Exercise description
The entries that follow are to be duplicated in full, character for character.

[Pixel coordinate grounding data]
%%

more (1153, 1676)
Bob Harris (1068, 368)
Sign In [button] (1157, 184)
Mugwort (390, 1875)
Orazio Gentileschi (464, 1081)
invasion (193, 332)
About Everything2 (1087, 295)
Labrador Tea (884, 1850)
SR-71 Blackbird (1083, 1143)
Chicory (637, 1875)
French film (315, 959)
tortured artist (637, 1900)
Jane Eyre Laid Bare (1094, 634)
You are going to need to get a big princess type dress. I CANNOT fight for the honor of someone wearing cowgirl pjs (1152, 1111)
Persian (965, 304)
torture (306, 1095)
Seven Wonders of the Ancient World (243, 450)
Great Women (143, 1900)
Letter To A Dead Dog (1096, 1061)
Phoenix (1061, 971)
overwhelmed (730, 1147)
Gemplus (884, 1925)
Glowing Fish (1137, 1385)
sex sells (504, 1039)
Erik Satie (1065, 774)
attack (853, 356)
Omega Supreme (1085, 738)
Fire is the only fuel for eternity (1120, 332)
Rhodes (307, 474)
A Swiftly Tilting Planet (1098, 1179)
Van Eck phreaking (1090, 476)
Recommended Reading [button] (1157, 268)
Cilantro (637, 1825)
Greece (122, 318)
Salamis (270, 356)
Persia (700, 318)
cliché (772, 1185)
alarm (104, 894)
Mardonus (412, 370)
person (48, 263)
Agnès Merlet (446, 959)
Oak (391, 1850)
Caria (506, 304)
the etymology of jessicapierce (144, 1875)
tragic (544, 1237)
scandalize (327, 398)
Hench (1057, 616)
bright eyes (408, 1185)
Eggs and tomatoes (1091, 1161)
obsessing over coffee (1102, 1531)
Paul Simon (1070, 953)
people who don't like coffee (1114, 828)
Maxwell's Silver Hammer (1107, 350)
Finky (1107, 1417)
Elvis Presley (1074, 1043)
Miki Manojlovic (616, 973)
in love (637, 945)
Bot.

%%

Output of the task
more (1153, 1676)
Bob Harris (1068, 368)
Sign In [button] (1157, 184)
Mugwort (390, 1875)
Orazio Gentileschi (464, 1081)
invasion (193, 332)
About Everything2 (1087, 295)
Labrador Tea (884, 1850)
SR-71 Blackbird (1083, 1143)
Chicory (637, 1875)
French film (315, 959)
tortured artist (637, 1900)
Jane Eyre Laid Bare (1094, 634)
You are going to need to get a big princess type dress. I CANNOT fight for the honor of someone wearing cowgirl pjs (1152, 1111)
Persian (965, 304)
torture (306, 1095)
Seven Wonders of the Ancient World (243, 450)
Great Women (143, 1900)
Letter To A Dead Dog (1096, 1061)
Phoenix (1061, 971)
overwhelmed (730, 1147)
Gemplus (884, 1925)
Glowing Fish (1137, 1385)
sex sells (504, 1039)
Erik Satie (1065, 774)
attack (853, 356)
Omega Supreme (1085, 738)
Fire is the only fuel for eternity (1120, 332)
Rhodes (307, 474)
A Swiftly Tilting Planet (1098, 1179)
Van Eck phreaking (1090, 476)
Recommended Reading [button] (1157, 268)
Cilantro (637, 1825)
Greece (122, 318)
Salamis (270, 356)
Persia (700, 318)
cliché (772, 1185)
alarm (104, 894)
Mardonus (412, 370)
person (48, 263)
Agnès Merlet (446, 959)
Oak (391, 1850)
Caria (506, 304)
the etymology of jessicapierce (144, 1875)
tragic (544, 1237)
scandalize (327, 398)
Hench (1057, 616)
bright eyes (408, 1185)
Eggs and tomatoes (1091, 1161)
obsessing over coffee (1102, 1531)
Paul Simon (1070, 953)
people who don't like coffee (1114, 828)
Maxwell's Silver Hammer (1107, 350)
Finky (1107, 1417)
Elvis Presley (1074, 1043)
Miki Manojlovic (616, 973)
in love (637, 945)
Bot.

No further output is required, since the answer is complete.